Le Venezuela une dictature?

 

 

Il est difficile de parler de dictature au Venezuela alors que le pouvoir en place a été élu démocratiquement: depuis sa première élection, Chávez a été systématiquement réélu ou conforté sur des scores avoisinant les 60%.

En  revanche, on observe une dérive autoritaire certaine du régime. Dès lors que la nouvelle constitution a été approuvée par referendum populaire en 1999, Chávez n'a pas fait dans la dentelle pour faire taire les voix divergentes. Cela a commencé par le licenciement massif des fonctionnaires de PDVSA[1] opposés à Chávez (ou soupçonnés de l'être), les postes-clefs ayant été redistribués aux proches du pouvoir. La tentative de coup d'état manqué par l'opposition en avril 2002 n'a fait que renforcer la polarisation du pays, et si le populisme de Chávez repose largement sur un discours agressif stigmatisant les riches et les valets de l'Empire, l'opposition recourt également aux accusations et aux prises de position les plus caricaturales.

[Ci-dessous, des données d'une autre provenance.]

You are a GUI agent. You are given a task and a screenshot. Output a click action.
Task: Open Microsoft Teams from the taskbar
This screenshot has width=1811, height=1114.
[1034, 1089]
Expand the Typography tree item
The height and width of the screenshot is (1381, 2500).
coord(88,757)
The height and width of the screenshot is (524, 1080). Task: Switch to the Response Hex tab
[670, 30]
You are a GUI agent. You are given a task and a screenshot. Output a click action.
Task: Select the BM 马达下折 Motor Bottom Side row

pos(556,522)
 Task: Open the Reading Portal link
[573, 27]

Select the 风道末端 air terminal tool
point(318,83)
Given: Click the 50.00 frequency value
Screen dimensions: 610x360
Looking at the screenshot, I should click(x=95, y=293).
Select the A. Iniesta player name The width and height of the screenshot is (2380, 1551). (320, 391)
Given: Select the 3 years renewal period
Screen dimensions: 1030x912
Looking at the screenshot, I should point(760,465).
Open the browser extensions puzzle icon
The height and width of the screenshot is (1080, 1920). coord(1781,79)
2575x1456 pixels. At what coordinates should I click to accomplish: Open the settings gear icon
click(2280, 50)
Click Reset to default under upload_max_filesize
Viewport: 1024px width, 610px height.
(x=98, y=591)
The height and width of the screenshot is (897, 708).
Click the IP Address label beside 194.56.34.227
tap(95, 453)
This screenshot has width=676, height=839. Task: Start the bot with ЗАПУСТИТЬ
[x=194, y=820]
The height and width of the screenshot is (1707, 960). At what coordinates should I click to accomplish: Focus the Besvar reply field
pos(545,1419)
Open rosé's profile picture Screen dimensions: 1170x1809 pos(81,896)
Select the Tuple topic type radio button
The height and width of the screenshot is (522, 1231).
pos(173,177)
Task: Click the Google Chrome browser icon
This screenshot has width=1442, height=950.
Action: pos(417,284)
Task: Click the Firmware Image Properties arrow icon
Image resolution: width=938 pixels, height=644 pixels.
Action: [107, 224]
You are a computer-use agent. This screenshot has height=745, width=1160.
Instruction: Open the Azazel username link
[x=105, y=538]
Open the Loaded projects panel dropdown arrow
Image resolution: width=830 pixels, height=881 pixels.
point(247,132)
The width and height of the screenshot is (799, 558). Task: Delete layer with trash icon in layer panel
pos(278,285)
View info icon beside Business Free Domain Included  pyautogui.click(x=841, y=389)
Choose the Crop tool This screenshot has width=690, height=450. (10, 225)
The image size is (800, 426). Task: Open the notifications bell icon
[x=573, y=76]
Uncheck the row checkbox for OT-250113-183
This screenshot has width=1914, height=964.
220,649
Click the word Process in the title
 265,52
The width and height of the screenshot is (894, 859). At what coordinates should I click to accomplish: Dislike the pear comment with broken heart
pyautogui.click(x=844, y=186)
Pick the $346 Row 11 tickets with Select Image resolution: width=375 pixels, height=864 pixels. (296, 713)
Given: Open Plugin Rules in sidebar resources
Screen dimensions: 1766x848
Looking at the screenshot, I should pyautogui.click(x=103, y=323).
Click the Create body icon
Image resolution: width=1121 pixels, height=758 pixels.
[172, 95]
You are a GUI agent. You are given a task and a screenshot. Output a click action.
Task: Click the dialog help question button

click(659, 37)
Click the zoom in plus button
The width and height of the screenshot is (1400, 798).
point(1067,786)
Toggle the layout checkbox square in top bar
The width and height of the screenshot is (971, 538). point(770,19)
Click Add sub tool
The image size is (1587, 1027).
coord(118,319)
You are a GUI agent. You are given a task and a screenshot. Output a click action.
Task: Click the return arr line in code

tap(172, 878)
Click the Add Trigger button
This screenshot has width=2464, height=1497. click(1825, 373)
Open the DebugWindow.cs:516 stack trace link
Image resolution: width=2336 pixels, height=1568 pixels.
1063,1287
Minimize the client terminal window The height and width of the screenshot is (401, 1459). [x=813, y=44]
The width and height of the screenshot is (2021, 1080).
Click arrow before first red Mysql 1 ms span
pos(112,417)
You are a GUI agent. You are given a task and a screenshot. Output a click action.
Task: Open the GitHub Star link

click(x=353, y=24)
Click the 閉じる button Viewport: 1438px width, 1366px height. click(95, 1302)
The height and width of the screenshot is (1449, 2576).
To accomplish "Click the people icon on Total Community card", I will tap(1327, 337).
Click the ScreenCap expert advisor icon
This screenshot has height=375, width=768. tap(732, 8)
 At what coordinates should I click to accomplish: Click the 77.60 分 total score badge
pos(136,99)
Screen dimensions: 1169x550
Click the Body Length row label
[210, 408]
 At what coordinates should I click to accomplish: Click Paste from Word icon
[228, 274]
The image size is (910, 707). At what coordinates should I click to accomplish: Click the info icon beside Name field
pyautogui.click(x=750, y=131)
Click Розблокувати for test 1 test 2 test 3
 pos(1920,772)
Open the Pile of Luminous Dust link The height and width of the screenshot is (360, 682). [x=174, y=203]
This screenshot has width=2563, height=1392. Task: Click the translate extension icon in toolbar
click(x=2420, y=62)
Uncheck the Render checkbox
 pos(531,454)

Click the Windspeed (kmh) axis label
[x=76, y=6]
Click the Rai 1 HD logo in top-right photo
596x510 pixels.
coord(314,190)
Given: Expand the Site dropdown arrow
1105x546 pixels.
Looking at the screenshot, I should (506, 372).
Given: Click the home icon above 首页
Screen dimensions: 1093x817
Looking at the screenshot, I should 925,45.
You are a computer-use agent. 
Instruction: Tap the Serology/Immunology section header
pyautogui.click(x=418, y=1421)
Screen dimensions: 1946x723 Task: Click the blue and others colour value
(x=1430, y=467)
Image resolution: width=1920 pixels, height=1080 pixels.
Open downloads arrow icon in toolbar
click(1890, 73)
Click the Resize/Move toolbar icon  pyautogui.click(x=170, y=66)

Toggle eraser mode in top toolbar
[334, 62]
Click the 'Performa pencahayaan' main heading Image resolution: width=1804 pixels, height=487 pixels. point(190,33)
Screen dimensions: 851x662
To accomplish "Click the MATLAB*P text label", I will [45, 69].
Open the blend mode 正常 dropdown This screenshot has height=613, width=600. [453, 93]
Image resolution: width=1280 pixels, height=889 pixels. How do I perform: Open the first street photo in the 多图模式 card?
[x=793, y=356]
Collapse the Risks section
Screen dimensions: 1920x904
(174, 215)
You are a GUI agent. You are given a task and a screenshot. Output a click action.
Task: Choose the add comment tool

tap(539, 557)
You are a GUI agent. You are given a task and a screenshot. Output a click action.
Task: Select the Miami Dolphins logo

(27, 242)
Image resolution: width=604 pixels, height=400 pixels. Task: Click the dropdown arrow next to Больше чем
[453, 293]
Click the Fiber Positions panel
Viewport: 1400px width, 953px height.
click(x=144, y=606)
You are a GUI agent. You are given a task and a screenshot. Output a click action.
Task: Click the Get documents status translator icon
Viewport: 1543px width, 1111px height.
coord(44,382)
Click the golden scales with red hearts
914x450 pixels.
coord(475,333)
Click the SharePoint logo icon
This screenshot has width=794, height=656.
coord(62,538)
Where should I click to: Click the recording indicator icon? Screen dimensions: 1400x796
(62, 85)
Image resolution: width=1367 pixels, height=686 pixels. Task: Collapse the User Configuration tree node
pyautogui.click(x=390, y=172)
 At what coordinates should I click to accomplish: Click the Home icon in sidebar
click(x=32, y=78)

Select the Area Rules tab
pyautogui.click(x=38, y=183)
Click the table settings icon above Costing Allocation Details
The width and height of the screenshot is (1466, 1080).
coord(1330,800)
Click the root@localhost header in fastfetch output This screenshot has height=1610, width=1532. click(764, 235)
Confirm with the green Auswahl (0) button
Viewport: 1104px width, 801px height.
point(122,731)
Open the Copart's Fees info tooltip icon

En 2004, un referendum révocatoire visant à destituer Chávez a été convoqué sur pétition comme le prévoit la nouvelle constitution. Une fois le referendum confortablement remporté par Chávez, il a été procédé à une véritable chasse aux sorcières à l'encontre des signataires de la pétition: la liste est disponible jusque sur internet, les signataires se sont vus définitivement exclus des emplois publics et rencontrent les plus grandes difficultés à trouver un emploi dans le secteur privé. Inutile de dire que le clientélisme politique favorise la corruption, en même temps qu'on assiste a l'émergence d'une nouvelle bourgeoisie: la «boliburguesa» – ou bourgeoisie bolivarienne. Le dernier chic pour les cadres du chavisme: rouler en Hummer, les fameux véhicules militaires américains à mi-chemin entre le 4x4 et le blindé… Une révolution socialiste en Hummer, voila qui manque singulièrement de classe, convenons-en. Par ailleurs, la corruption dans la police est loin de s'améliorer et l'insécurité en général n'a fait qu'empirer.

La réélection de Chávez en décembre 2006 a été marquée par le refus du gouvernement de renouveler la concession de RCTV, une chaîne privée d'opposition. Entre autre, la chaîne est accusée d'avoir joue un rôle actif dans le coup d'état de 2002[2]. Apres s'être vu confié les pleins pouvoirs pour une durée de 18 mois par le parlement qui lui est intégralement acquis[3], Chávez appelle désormais à la création d'un parti unique de gauche dans le but, assure-t-il, de rassembler les forces autour du projet bolivarien, et annonce son intention de modifier à nouveau la constitution afin de pouvoir se représenter pour de futurs mandats – il parle de gouverner le Venezuela jusqu'en 2021.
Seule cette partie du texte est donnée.